Bonjour Monsieur Larousserie,

Le blogue de Monsieur Maisonneuve n'est pas cité sur l'article que j'ai acheté en ligne sur le site du Monde (je vous ai envoyé, par email, une copie d'écran). Je pense que le texte a été supprimé par erreur juste après la description de Retraction Watch.

En ce qui concerne le CNRS, je ne suis pas d'accord. Pour ma base de données pour l'intégrité scientifique, j'ai évalué tous les sites des universités et institutions de recherche françaises pour voir ce qu'elles offrent comme information, guides et procédures pour lutter contre la fraude scientifique. Le site web du du comité d'éthique du CNRS (Comets) est le seul a présenter des informations complètes; guides, des informations de contact et la procedure à suivre lorsqu'une personne suspecte une fraude au CNRS.
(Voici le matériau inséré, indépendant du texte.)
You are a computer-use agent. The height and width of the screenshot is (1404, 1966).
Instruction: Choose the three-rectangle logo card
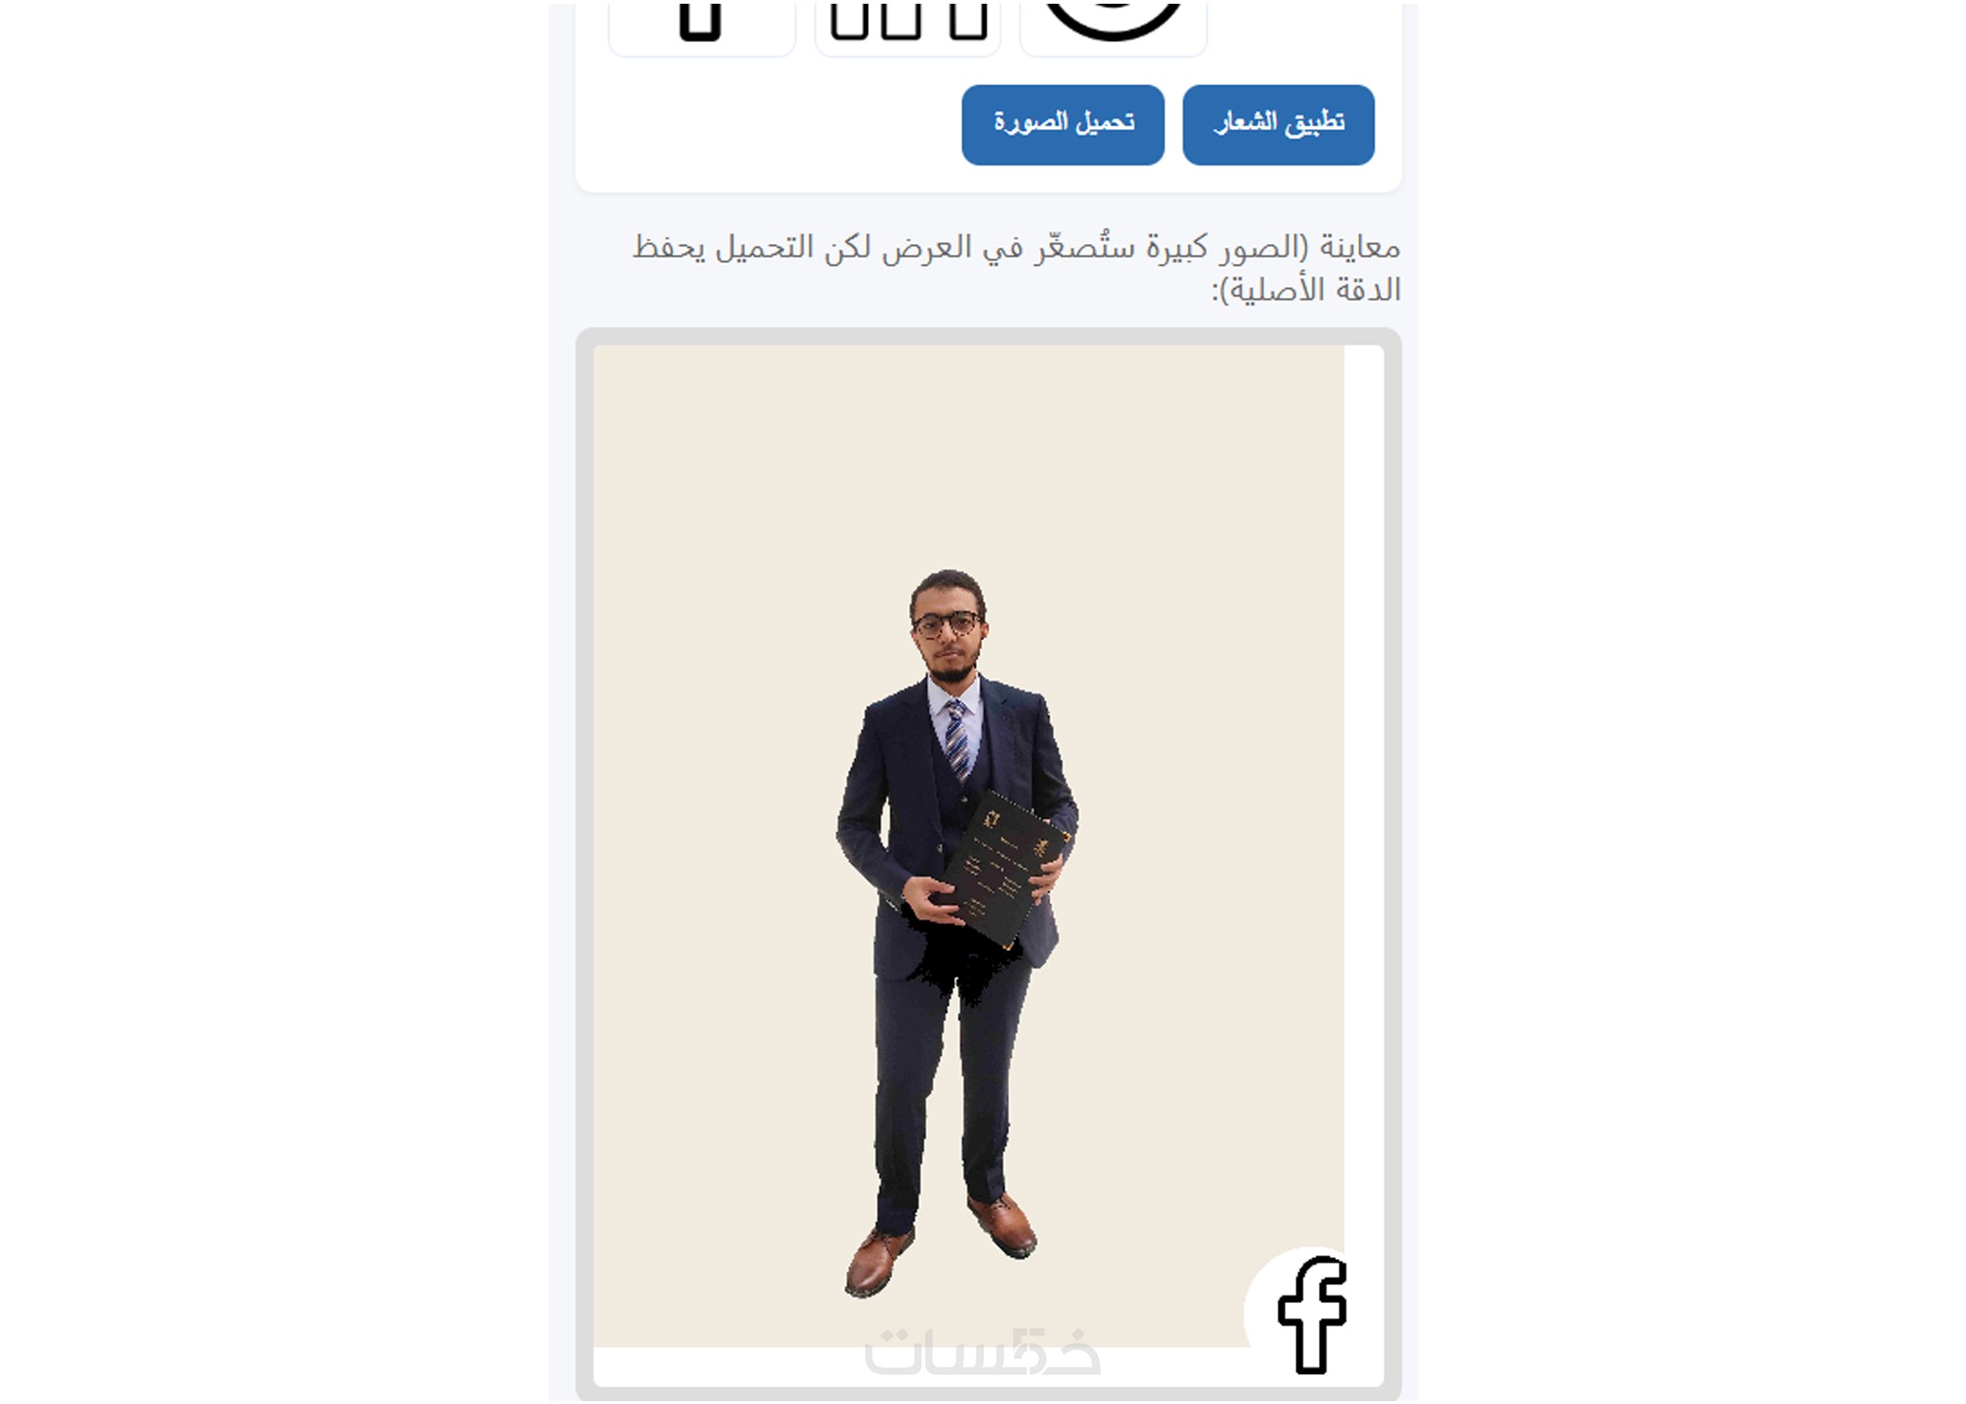907,28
Vous donnez le lien vers le département DIS de l'INSERM, que je connais et que je liste sur mon site web pour l'intégrité, mais est ce que Mme Hadchoulel a publié en ligne ses coordonnées afin que les gens puissent la contacter facilement (comme cela se fait sur tous les sites pour l'intégrité scientifique) ? est ce qu'elle donne une procédure claire pour que les chercheurs qui sont confrontés à des problèmes de fraude scientifique puissent comprendre à qui s'adresser et quelle est la procedure à suivre.

Cordialement,
SM

David Larousserie

Le blog h2mw.eu est cité dans l'article (mais dans la version papier il y a quatre articles, ce qui peut ne pas sauter aux yeux si on s'intéresse à la version numérique).
Le CNRS n'est pas le seul à avoir une page intégrité. Par exemple:http://www.inserm.fr/qu-est-ce-que-l-inserm/organigramme/comites/dis

Seraya Maouche

Bonjour,

Merci pour ce billet.

J'ai envoyé hier soir à Monsieur David Larousserie quelques commentaires parce que j'ai trouvé que la partie qui concerne la situation en France n'est pas bien faite. Je publierai prochainement une critique sur le blog français du projet Ethics and Integrity (http://ethics-and-integrity.net).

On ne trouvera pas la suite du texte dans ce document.